Pixel coordinate grounding data
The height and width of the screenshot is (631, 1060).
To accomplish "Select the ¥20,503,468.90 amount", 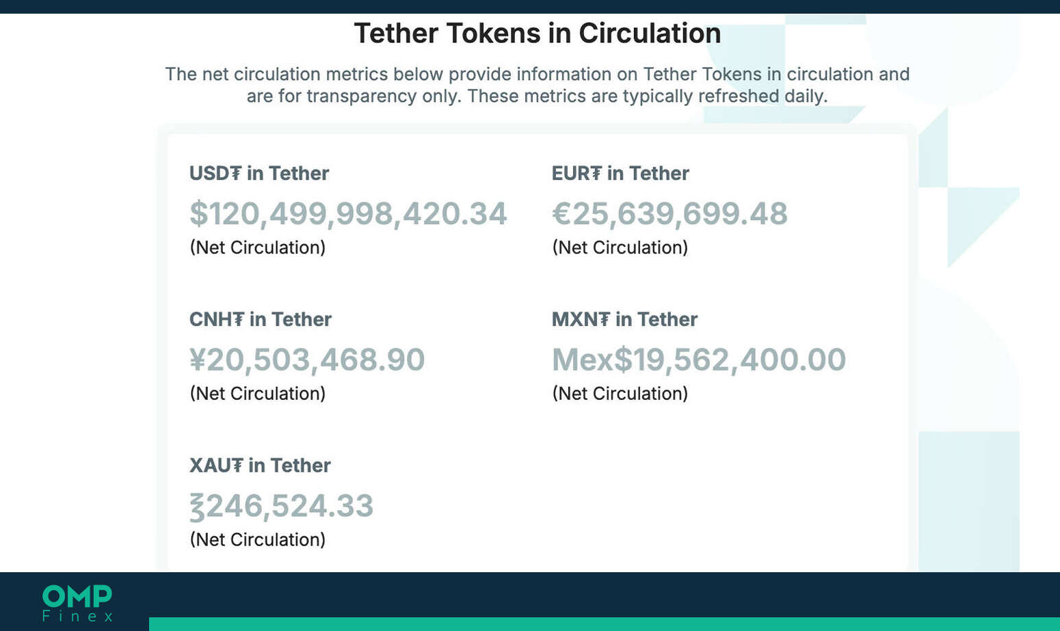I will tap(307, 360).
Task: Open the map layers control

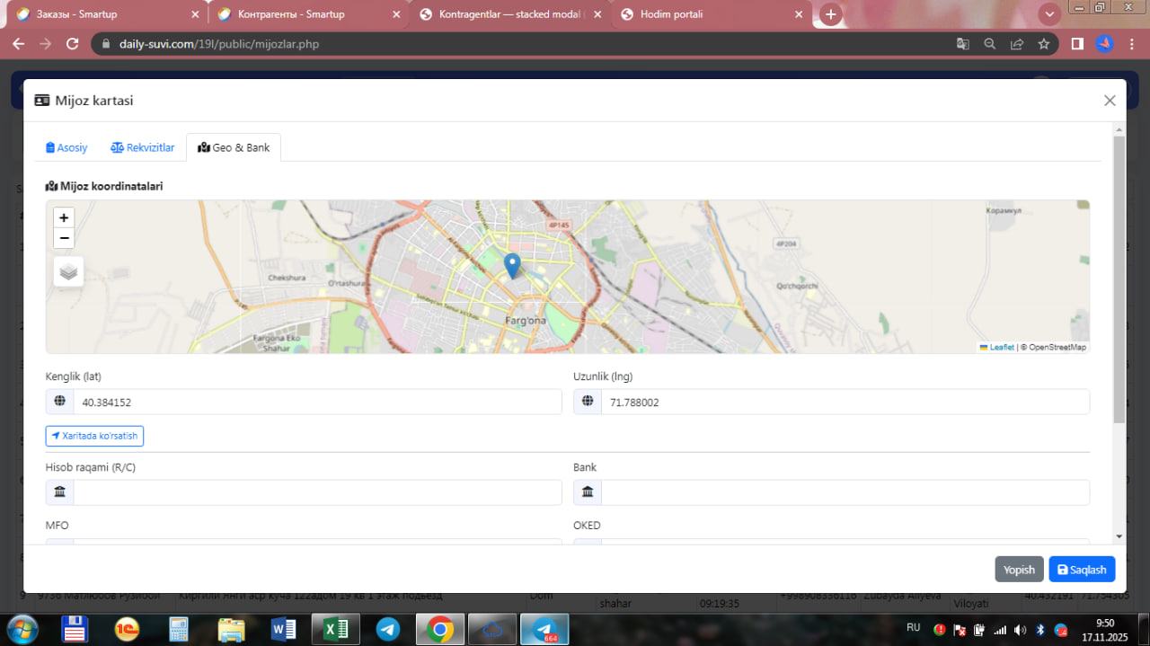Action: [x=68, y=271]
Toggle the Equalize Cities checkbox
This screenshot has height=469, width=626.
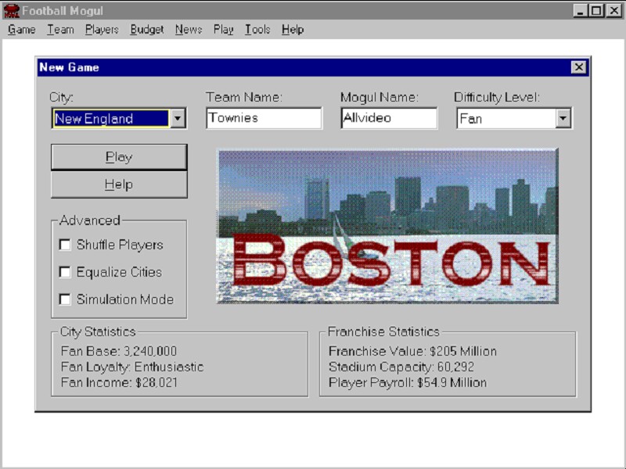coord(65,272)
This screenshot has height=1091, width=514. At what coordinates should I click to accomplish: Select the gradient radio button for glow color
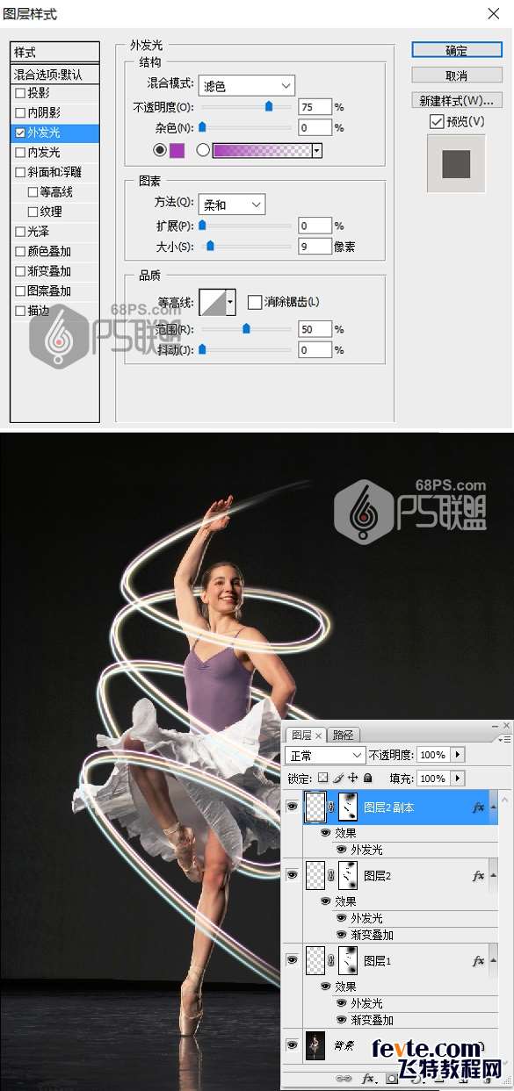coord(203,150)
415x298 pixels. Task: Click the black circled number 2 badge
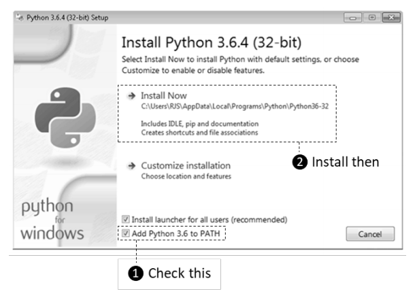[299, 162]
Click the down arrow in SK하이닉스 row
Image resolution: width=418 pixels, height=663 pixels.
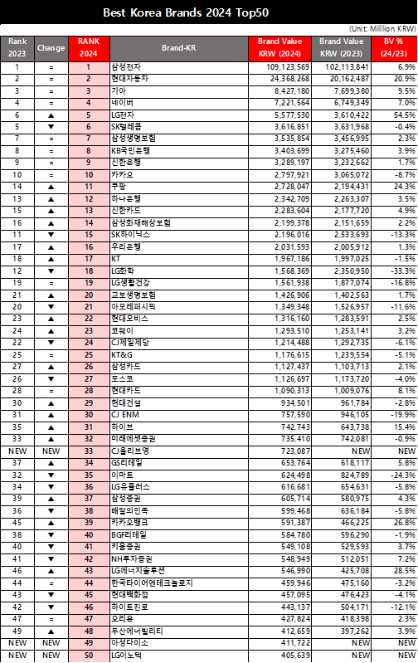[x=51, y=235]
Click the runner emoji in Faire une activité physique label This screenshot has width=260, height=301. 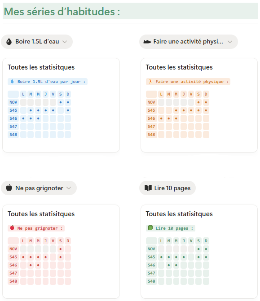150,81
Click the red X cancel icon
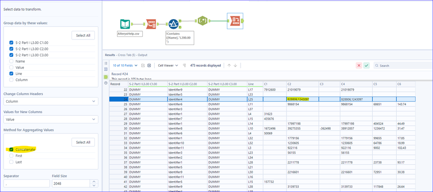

• **Task directions**
Your answer should consist of the lines above between those holding "This screenshot has height=469, width=626." and "Click the down arrow in SK하이닉스 row", inclusive, reproduced word for word and without pictures.

• **Task response**
This screenshot has height=469, width=626.
coord(65,272)
This screenshot has height=1091, width=514. At what coordinates should I click to accomplish: Select the gradient radio button for glow color
coord(203,150)
415x298 pixels. Task: Click the black circled number 2 badge
[299, 162]
Click the down arrow in SK하이닉스 row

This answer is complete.